Since Strasburger’s cunning experiments on pollen tubes, the mechanisms of pollination and fertilization in higher plants have become one of the most fascinating fields in plant development and evolution (Lord and Russell 2002), including problems of self-incompatibility and programmed cell death (Thomas and Franklin-Tong 2004), polar cell growth (Hepler et al. 2001), chemotropism on the basis of cell-to-cell signaling (Okuda et al. 2009), and initiation of the endosperm as a nutritive tissue without double fertilization (Nowack et al. 2006). Phylogenetic approaches, as always considered by Strasburger very important, might dissect further these important problems of the cell biology of fertilization.

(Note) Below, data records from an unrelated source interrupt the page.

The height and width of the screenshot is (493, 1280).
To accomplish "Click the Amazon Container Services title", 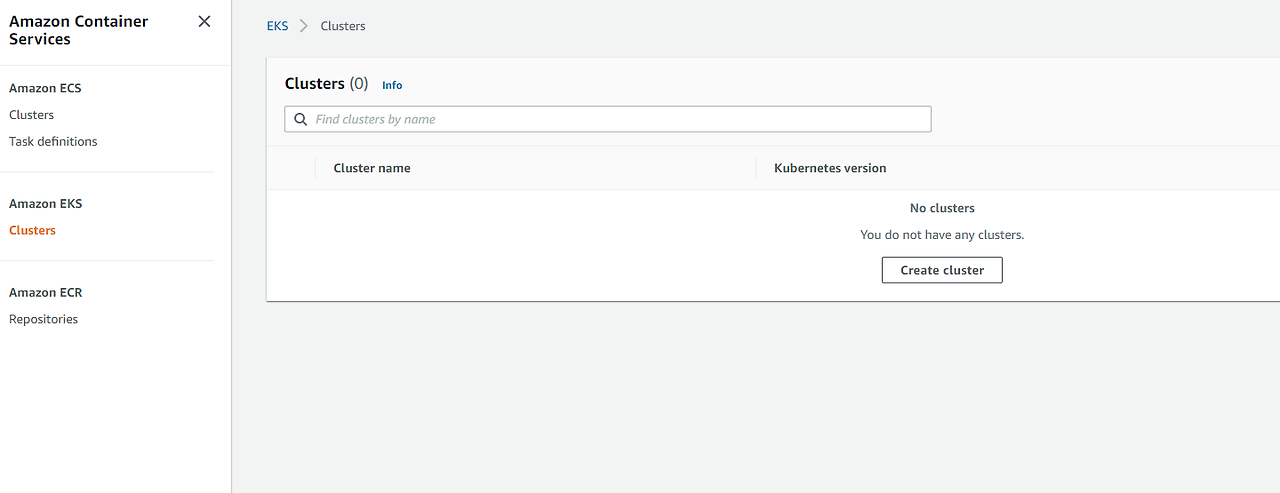I will [79, 30].
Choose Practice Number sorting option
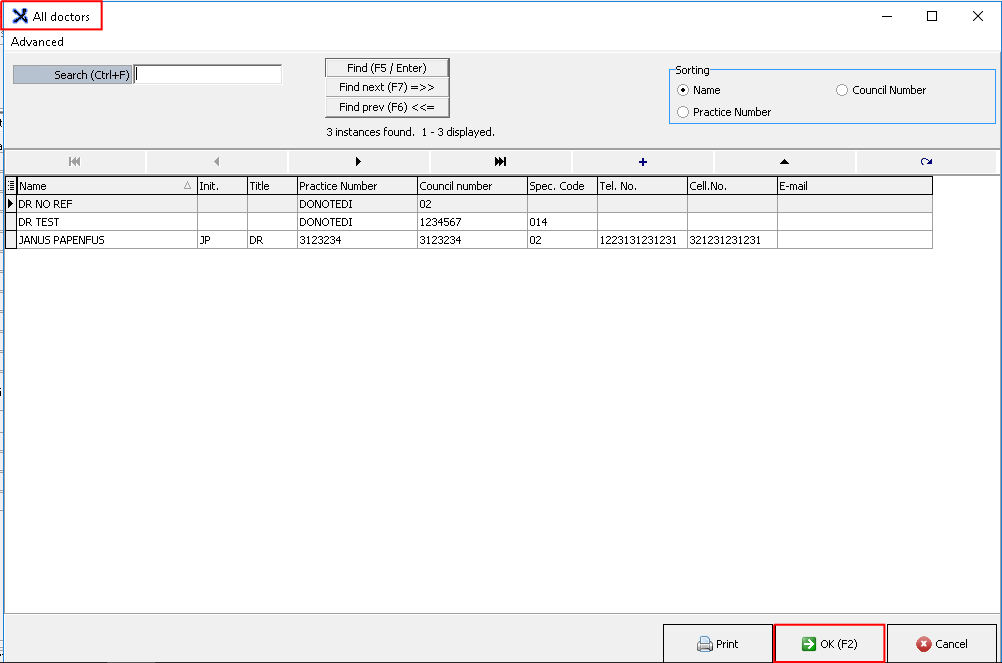 point(684,112)
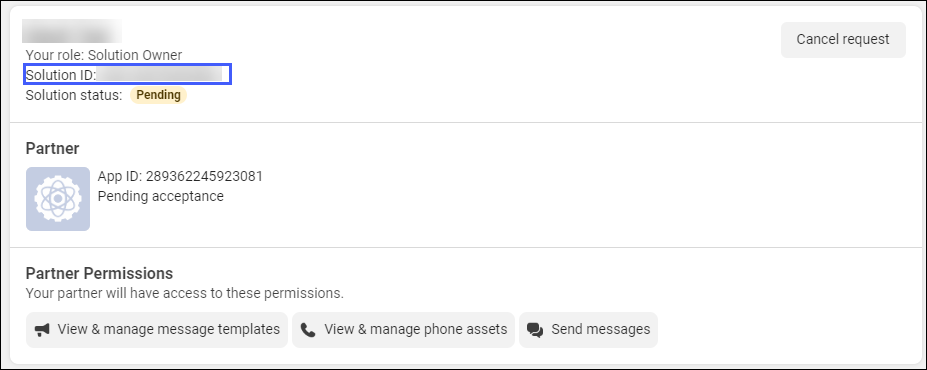
Task: Select the View & manage phone assets chip
Action: pos(403,330)
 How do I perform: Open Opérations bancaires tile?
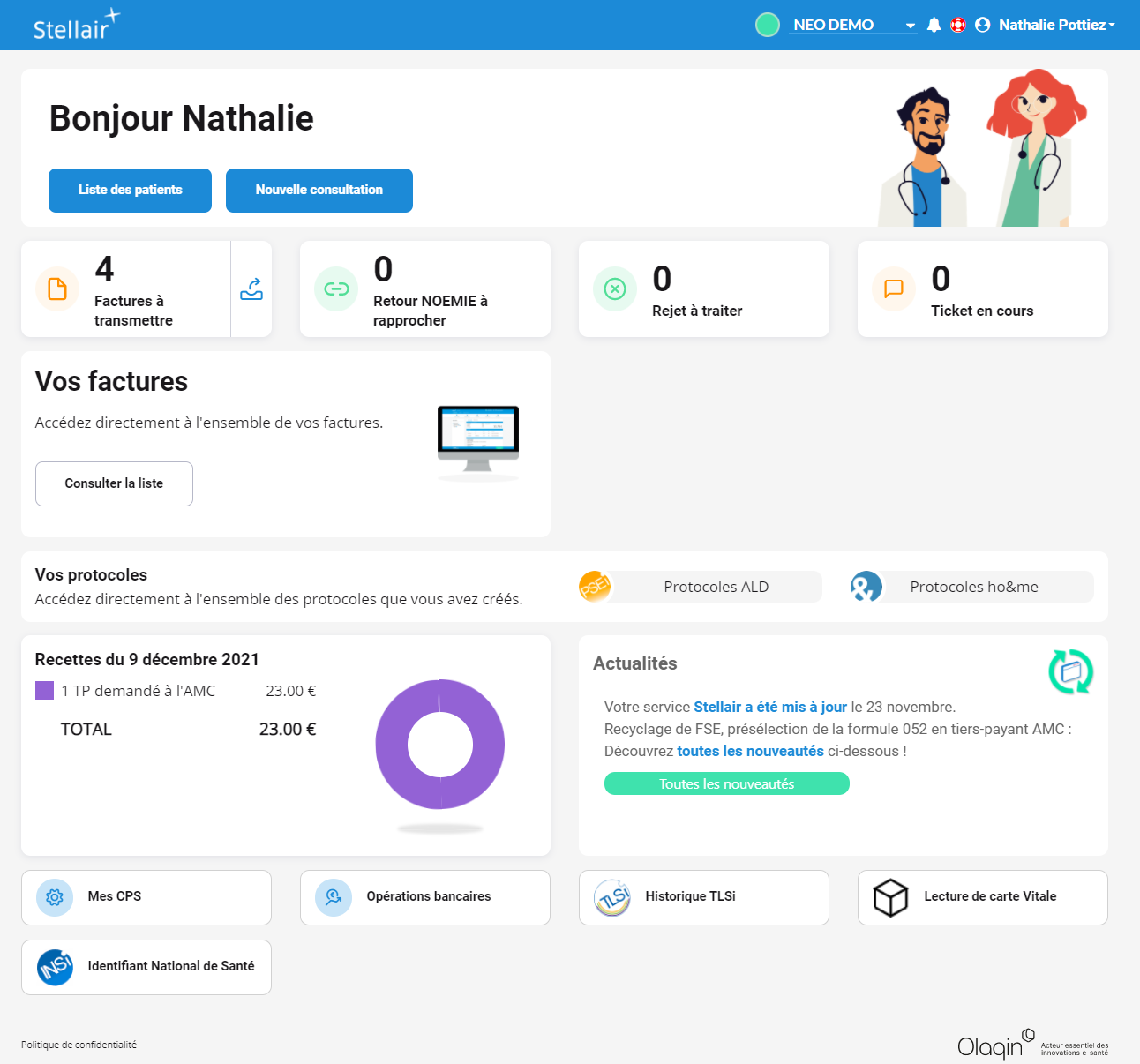click(424, 897)
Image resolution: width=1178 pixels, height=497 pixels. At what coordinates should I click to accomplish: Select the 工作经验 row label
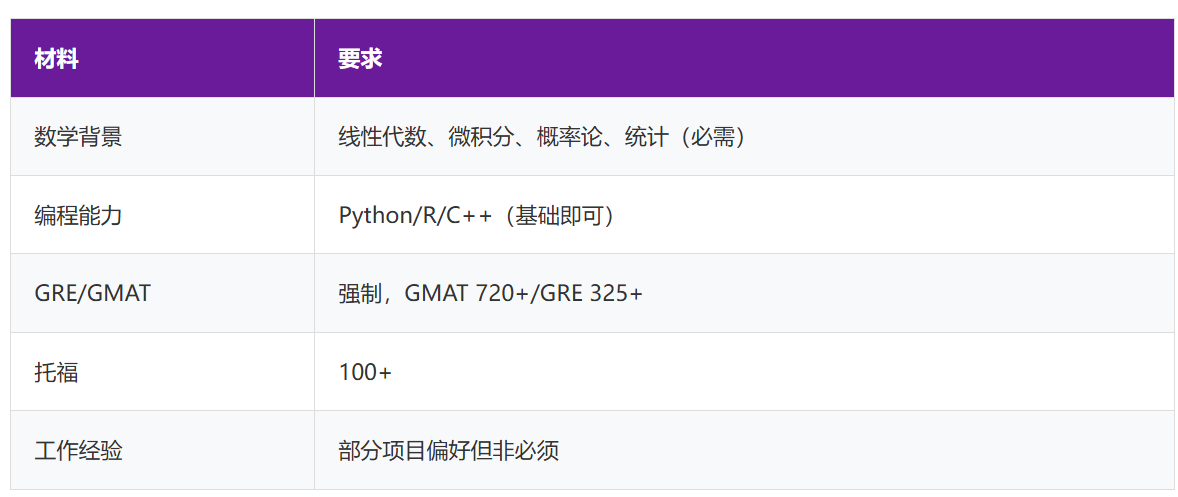click(x=78, y=451)

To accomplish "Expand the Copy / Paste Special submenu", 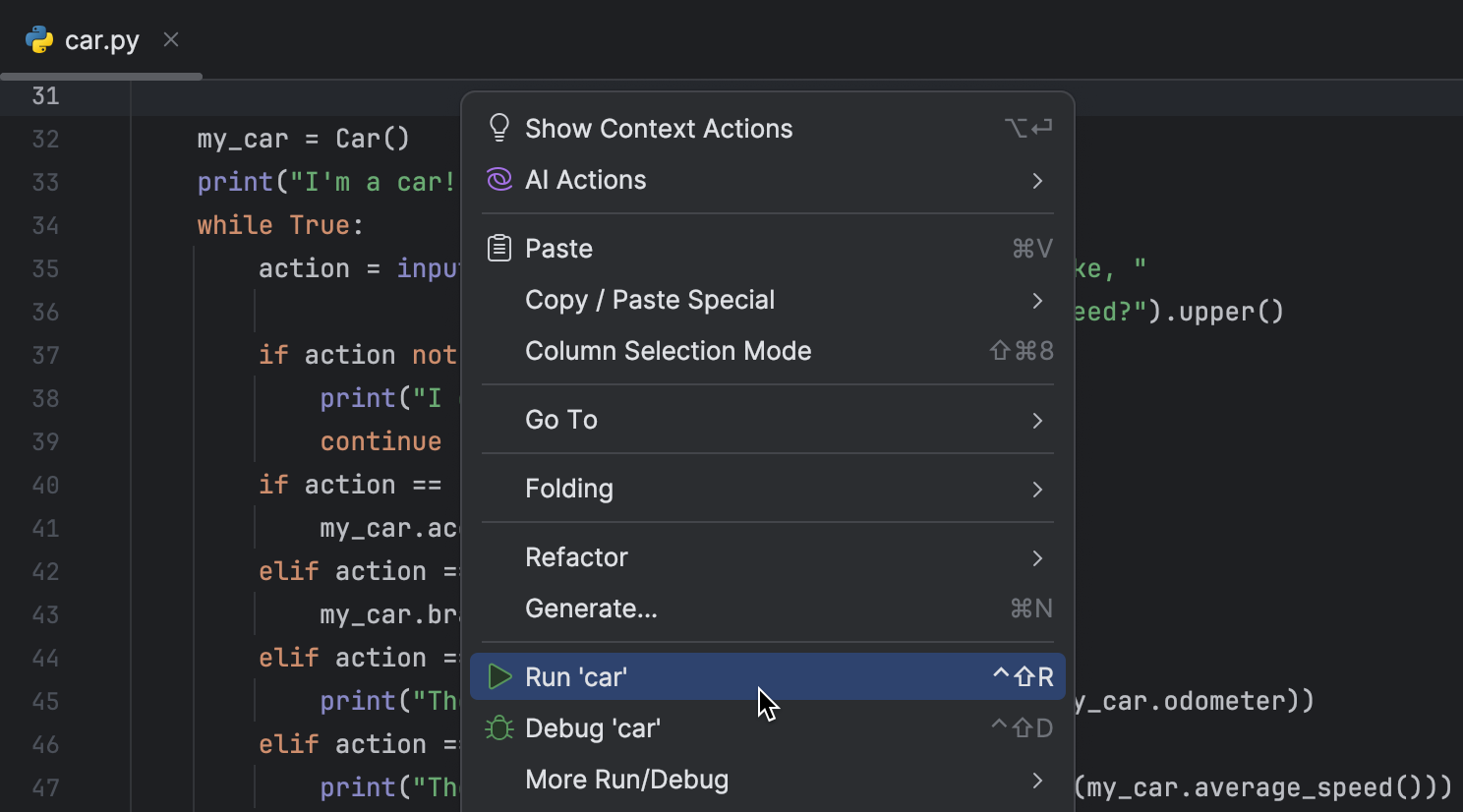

Erroneous ideas: what can we learn from Strasburger?
Among the staggering details in Strasburger’s elaborate publications, there are some remarkable erroneous ideas. In his first books, he was convinced that chromatin material existed as single thread. Later on (Strasburger 1884b), he spoke of a segmented nuclear thread, but after segregation and the formation of new daughter nuclei, these segments appeared to him again as a single thread. Another problem is cytoplasmic inheritance, which he flatly denied. Nevertheless, Strasburger never hesitated to change his mind or his interpretation when he found results diverging from his previously published data. This non-dogmatic behavior is documented by his three publications in 1875, 1876, and 1882, when he frankly mentioned errors of the earlier editions: “Bei Durchsicht meiner früheren Präparate sah ich mich vielfach veranlasst, dieselben umzuzeichnen, oder auch durch andere zu ersetzen, und dieses…führte mich dahin, drei meiner älteren Tafeln durch vier neuere, correctere zu ersetzen” (from the foreword to Strasburger 1876). His motto of research and teaching was always: Science is a constant flow and mistakes will disappear in the constant flow!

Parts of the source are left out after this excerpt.